Mientras permanecía de pie tras la puerta cristalera, recordando con incomodidad el comentario de su mujer, percibiendo el tono de suave exasperación en su mente, la voz real de Madeleine sonó a sus espaldas como una intrusión.

—¿Hay alguna posibilidad de que revises los frenos de mi bicicleta antes de mañana?

—Ya te dije que lo haría.

Dave tomó otro sorbo de café y esbozó una mueca. Estaba desagradablemente frío. Miró el viejo reloj de péndulo que colgaba sobre la encimera de pino. Disponía de casi una hora libre antes de salir a impartir una de sus ocasionales clases en la Academia de Policía estatal de Albany.

—Deberías venir conmigo un día de estos —comentó Madeleine, como si la idea se le acabara de ocurrir.

—Lo haré—dijo él.

Solía responder así cuando su mujer le pedía que la acompañara a pasear en bicicleta a través de las onduladas tierras de labranza y los bosques que ocupaban la mayor parte de los Catskills occidentales. Se volvió hacia Madeleine, que estaba de pie junto a la puerta del comedor con unas mallas gastadas, una sudadera holgada y una gorra de béisbol manchada de pintura. De repente, Dave no pudo evitar sonreír.

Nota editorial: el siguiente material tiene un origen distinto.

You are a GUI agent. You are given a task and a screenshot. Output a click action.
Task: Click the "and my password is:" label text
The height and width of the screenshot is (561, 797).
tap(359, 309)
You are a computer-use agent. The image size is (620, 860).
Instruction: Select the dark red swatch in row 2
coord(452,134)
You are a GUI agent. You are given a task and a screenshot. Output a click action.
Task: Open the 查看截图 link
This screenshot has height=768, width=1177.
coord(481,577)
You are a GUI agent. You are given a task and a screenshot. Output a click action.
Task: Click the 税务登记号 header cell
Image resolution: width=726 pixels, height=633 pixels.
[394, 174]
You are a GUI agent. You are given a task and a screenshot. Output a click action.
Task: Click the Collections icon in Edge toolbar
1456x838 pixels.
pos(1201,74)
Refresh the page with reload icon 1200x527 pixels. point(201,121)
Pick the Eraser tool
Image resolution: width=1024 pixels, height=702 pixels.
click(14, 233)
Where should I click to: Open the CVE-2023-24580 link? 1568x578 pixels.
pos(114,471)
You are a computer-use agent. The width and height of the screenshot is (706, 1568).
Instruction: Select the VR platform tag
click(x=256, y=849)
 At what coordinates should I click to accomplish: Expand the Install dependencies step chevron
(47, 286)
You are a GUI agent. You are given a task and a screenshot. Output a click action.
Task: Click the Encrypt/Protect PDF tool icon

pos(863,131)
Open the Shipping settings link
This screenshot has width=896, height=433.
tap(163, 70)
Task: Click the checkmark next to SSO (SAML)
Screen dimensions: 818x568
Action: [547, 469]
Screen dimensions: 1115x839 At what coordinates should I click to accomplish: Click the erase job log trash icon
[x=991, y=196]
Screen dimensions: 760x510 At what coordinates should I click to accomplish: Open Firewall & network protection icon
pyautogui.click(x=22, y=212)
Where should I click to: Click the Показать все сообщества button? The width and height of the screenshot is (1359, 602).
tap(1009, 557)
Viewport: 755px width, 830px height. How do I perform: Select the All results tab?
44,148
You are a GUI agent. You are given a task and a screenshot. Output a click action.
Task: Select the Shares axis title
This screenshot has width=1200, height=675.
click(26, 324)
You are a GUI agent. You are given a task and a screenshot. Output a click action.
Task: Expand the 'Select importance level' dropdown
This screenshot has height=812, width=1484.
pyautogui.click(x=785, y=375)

—¿Qué?—dijo ella, ladeando la cabeza.

—Nada.

En ocasiones, la presencia de su mujer era tan encantadora que inmediatamente dejaba de lado cualquier pensamiento negativo. Madeleine era esa criatura excepcional: una mujer hermosa a la que parecía importarle muy poco su aspecto. Se le acercó y se puso a su lado, examinando el paisaje.

—El ciervo le ha estado dando al alpiste—dijo en tono más divertido que molesto.

Al otro lado del césped se veían los tres comederos para pinzones, que colgaban completamente torcidos. Al mirarlos, Gurney se dio cuenta de que compartía, al menos hasta cierto punto, los sentimientos bondadosos de Madeleine por el ciervo, pese a los daños, menores, que este había causado; y no dejaba de ser curioso, porque lo que sentían respecto a los estragos que causaban las ardillas, que en ese mismo momento consumían las semillas que el ciervo no había logrado extraer del fondo de los comederos, era muy distinto. Nerviosas, rápidas, agresivas en sus movimientos, parecían movidas por un hambre obsesiva propia de roedores, un deseo avaricioso por consumir hasta la última partícula de alimento disponible.

La sonrisa de Gurney se fue desvaneciendo mientras las observaba con una pizca de tensión nerviosa. Sospechaba que esa tensión se estaba convirtiendo en su reacción refleja a demasiadas cosas: un nerviosismo que surgía de las grietas de su matrimonio y que contribuía a ensancharlas. Madeleine describiría las ardillas como fascinantes, inteligentes, ingeniosas, imponentes en su energía y determinación. Parecía amarlas igual que amaba la mayoría de las cosas de la vida. Él, en cambio, deseaba pegarles un tiro.